As a reminder, the ‘The ‘Right to Health’ in Rare Diseases’ was a contribution made by the NGO Committee for Rare Diseases in the context of the open consultation by the Office of the High Commissioner for Human Rights (OHCHR) for the “Report on the contributions of the right to health framework to the effective implementation and achievement of the health-related Sustainable Development Goals”. This report, which highlights the need to attend to the rights of “persons with disabilities and other populations and groups in vulnerable situations”, was presented by Ms. Kate Gilmore, UN Deputy High Commissioner for Human Rights, at the 38th Session of the Human Rights Council. The OHCHR received a high number of contributions to it, including the one on rare diseases, which can be found here.
13 June 2018
NGO Committee for Rare Diseases delivers an oral statement at the United Nations Conference on Disability
On behalf of the NGO Committee for Rare Diseases, Clara Hervás, Public Affairs Junior Manager, EURORDIS-Rare Diseases Europe, delivered a statement at the Conference of State Parties to the Convention on the Rights of Persons with Disabilities at the United Nations (UN) in New York on Wednesday 13th June.

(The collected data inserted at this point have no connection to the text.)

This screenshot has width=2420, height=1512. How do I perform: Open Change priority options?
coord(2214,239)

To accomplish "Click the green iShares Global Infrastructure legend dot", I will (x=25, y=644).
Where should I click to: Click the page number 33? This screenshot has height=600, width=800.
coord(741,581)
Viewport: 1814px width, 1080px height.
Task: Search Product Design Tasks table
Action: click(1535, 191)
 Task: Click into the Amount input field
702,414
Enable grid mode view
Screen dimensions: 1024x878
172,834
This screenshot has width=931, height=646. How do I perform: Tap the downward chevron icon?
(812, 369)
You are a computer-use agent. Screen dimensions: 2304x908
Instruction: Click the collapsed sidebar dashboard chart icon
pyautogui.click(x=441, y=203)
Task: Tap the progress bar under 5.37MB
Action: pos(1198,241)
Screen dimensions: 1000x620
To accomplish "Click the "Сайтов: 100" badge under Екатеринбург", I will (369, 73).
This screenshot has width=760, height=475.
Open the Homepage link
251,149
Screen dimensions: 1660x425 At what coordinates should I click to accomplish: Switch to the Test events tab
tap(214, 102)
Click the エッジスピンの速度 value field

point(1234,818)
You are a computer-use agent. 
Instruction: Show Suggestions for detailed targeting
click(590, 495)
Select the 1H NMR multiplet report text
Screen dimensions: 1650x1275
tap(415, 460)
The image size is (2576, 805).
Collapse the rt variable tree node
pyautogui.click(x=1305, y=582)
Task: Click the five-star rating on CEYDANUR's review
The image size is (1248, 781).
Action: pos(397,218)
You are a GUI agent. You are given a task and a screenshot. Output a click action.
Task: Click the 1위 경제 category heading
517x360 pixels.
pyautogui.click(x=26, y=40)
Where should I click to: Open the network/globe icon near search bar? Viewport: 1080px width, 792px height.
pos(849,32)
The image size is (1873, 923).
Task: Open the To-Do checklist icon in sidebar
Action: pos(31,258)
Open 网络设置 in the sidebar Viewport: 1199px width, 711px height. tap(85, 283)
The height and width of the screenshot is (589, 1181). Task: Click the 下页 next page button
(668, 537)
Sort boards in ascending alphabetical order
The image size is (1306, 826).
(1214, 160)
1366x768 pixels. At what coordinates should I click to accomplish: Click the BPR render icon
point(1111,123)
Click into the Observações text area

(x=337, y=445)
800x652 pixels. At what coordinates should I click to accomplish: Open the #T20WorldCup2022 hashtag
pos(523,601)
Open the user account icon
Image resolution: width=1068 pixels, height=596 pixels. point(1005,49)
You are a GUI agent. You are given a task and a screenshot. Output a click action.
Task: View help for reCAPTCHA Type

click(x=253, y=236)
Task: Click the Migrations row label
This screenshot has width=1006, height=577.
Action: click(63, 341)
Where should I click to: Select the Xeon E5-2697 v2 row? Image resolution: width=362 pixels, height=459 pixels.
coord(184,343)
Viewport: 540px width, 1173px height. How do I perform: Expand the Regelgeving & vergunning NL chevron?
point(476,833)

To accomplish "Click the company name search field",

This conference, which is an annual gathering of stakeholders and signatory Member States, took place from 12 to 14 June at the UN Headquarters in New York under the overarching theme: ‘Leaving no one behind through the full implementation of the CRPD’.
The NGO Committee for Rare Diseases was among the few civil society representatives allowed to make a statement during the General Debate of the Conference. The statement called for the UN to ‘pay attention to the diversity within the community of people living with disability and ensure that people living with a rare disease across all regions of the world are not in fact left behind’ in the implementation of the Convention on the Rights of Persons with Disabilities.
22 May 2018
Rare diseases mentioned for the first time at WHO 71st World Health Assembly
Paloma Tejada, Director of Rare Diseases International (RDI), member organisation of the NGO Committee, delivered an official statement at the World Health Assembly of the World Health Organisation (WHO) in Geneva (Monday 21 to Friday 26 May). The statement is the product of a joint collaboration between the umbrella organisations that are members of the NGO Committee for Rare Diseases and a number of organisations holding the status of ‘special relations with the WHO’ (Thalassaemia International Federation, World Federation of Hemophilia, International Alliance of Patients’ Organizations and March of Dimes).
The statement is anchored to agenda item ‘11.7 Preparation for the third High-level Meeting of the General Assembly on the Prevention and Control of Non-communicable Diseases, to be held in 2018’. It calls on Member States to “not leave behind significant but often neglected rare diseases, each of which affect relatively small numbers of patients but collectively affect at least 300 million people globally”. Key messages of the statement include: to ACKNOWLEDGE the severity of the problem; to PROMOTE national strategies; to ADVOCATE for available and affordable medicines; and to DEVELOP synergies across borders.